### Work to complete:
Every entry below should be transcribed exactly; pictures stay out of the copy.

### Data records:
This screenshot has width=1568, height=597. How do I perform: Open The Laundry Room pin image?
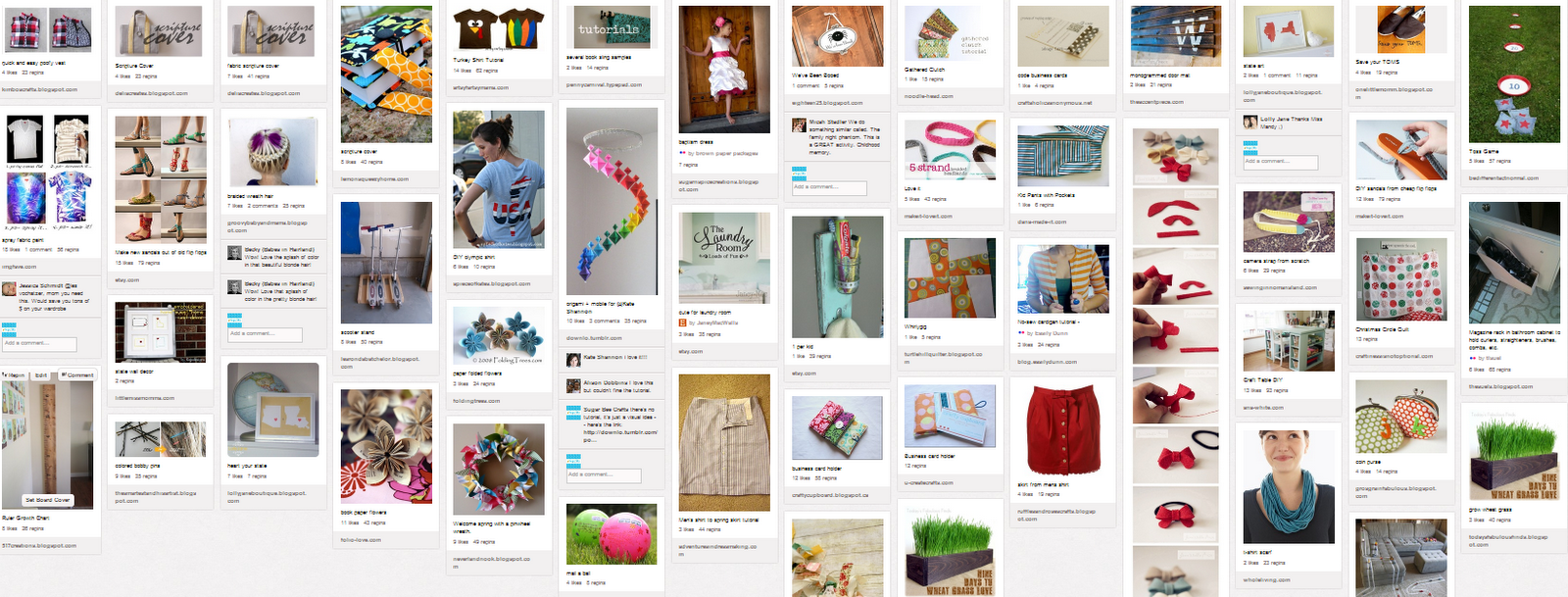point(724,259)

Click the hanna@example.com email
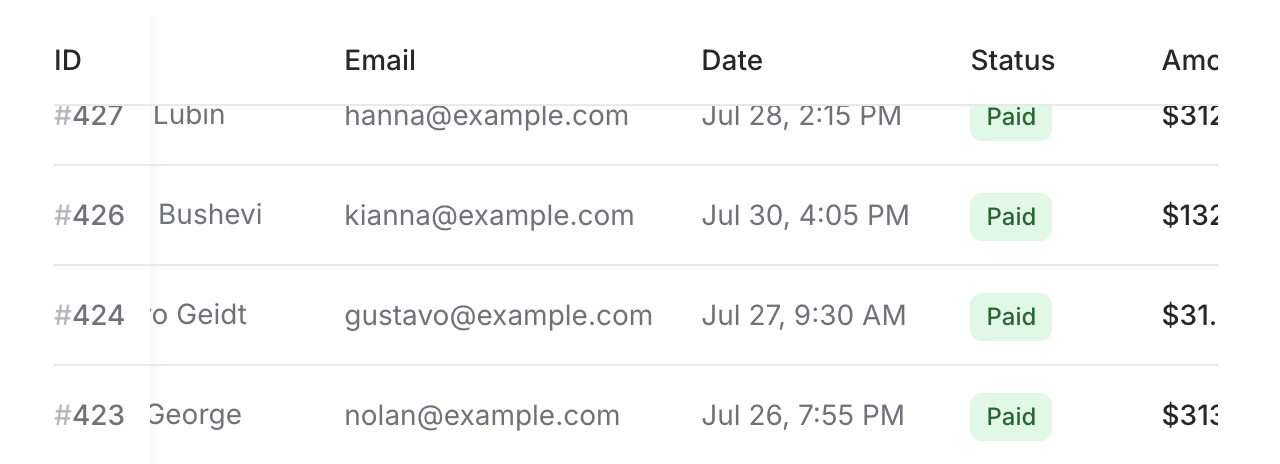tap(486, 117)
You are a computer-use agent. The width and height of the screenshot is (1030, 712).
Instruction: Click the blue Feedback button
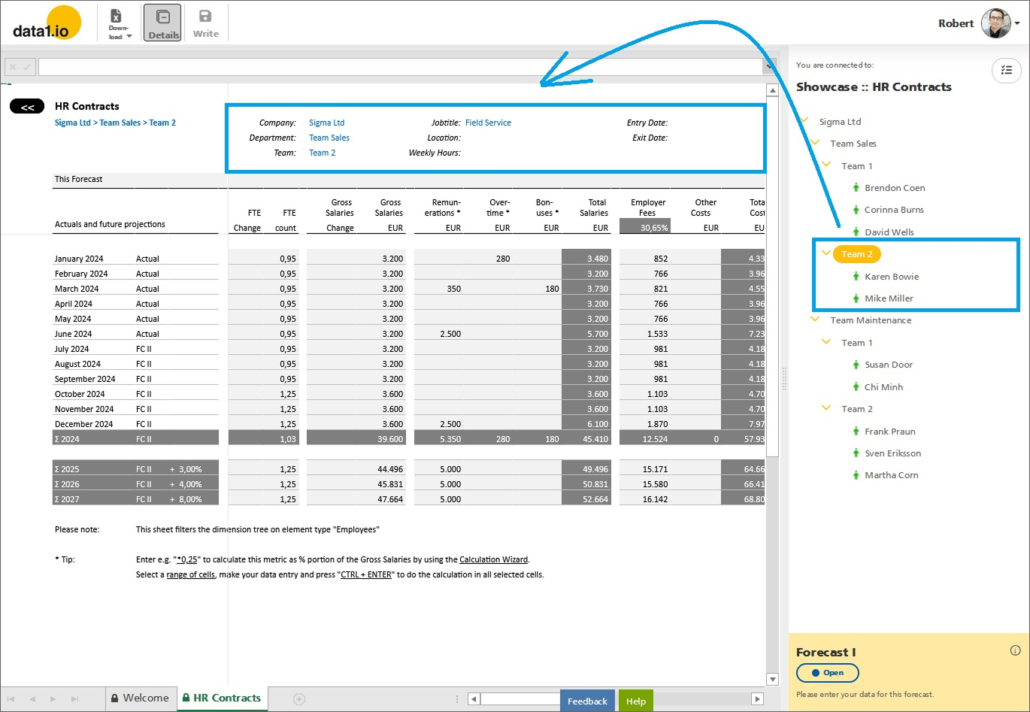coord(587,701)
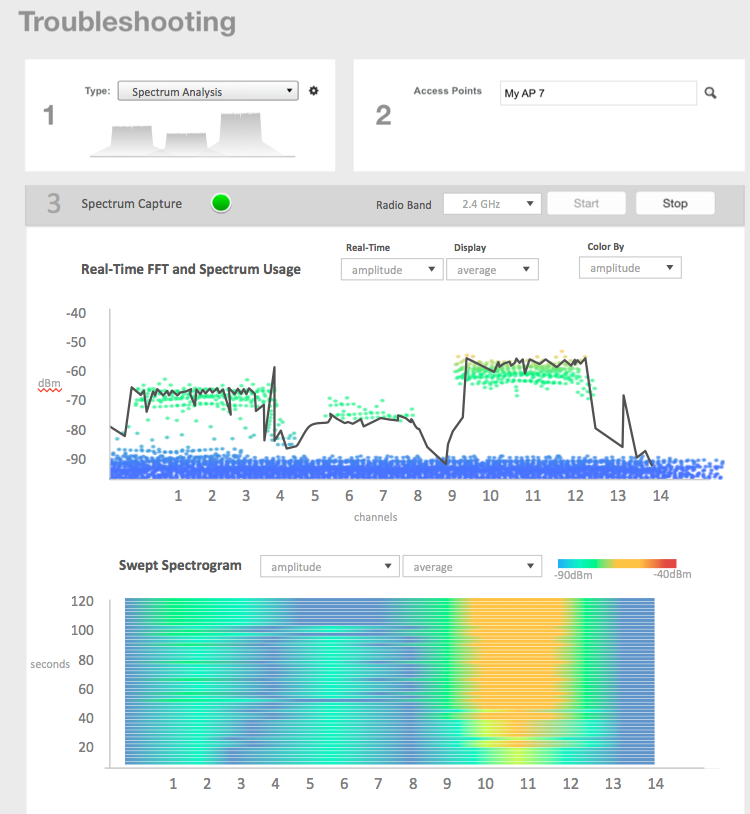
Task: Click channel 11 on the FFT axis
Action: click(x=533, y=495)
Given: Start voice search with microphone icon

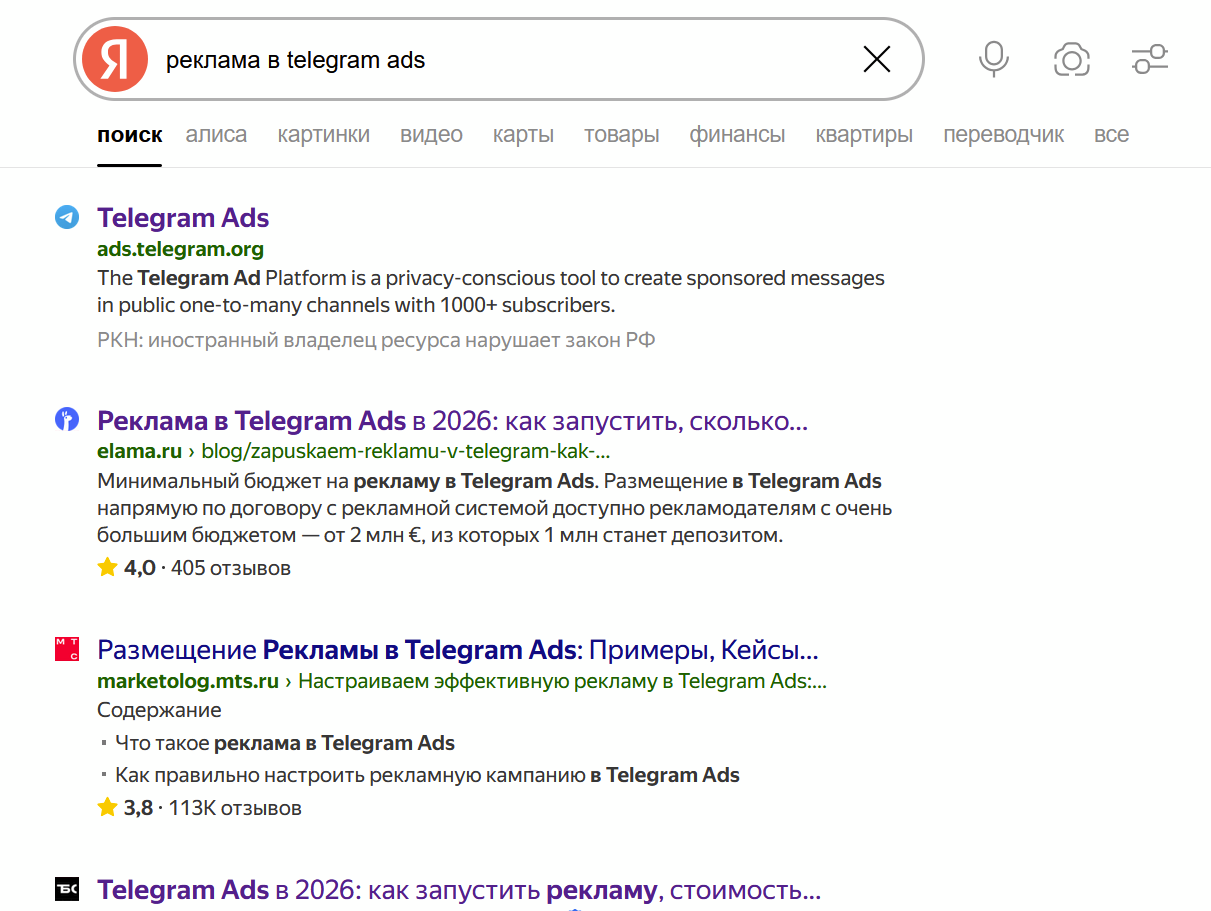Looking at the screenshot, I should point(993,60).
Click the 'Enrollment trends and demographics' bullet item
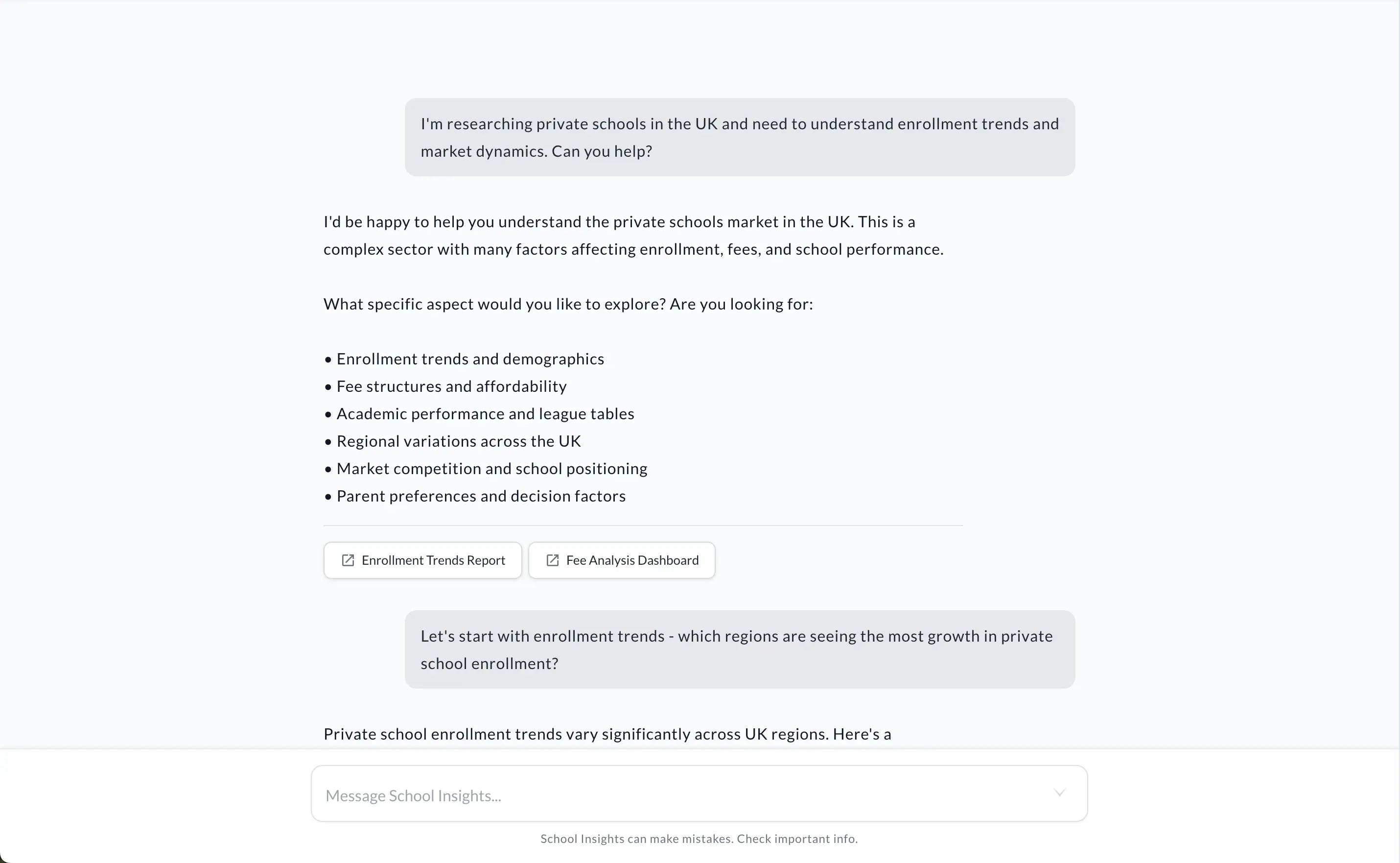 click(469, 359)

### Exercise response:
This screenshot has width=1568, height=597. How do I perform: Open The Laundry Room pin image?
point(724,259)

Click the hanna@example.com email
tap(486, 117)
You are a computer-use agent. The width and height of the screenshot is (1030, 712).
Instruction: Click the blue Feedback button
coord(587,701)
Task: Click channel 11 on the FFT axis
Action: click(x=533, y=495)
Given: Start voice search with microphone icon

Looking at the screenshot, I should point(993,60).
Click the 'Enrollment trends and demographics' bullet item
 click(469, 359)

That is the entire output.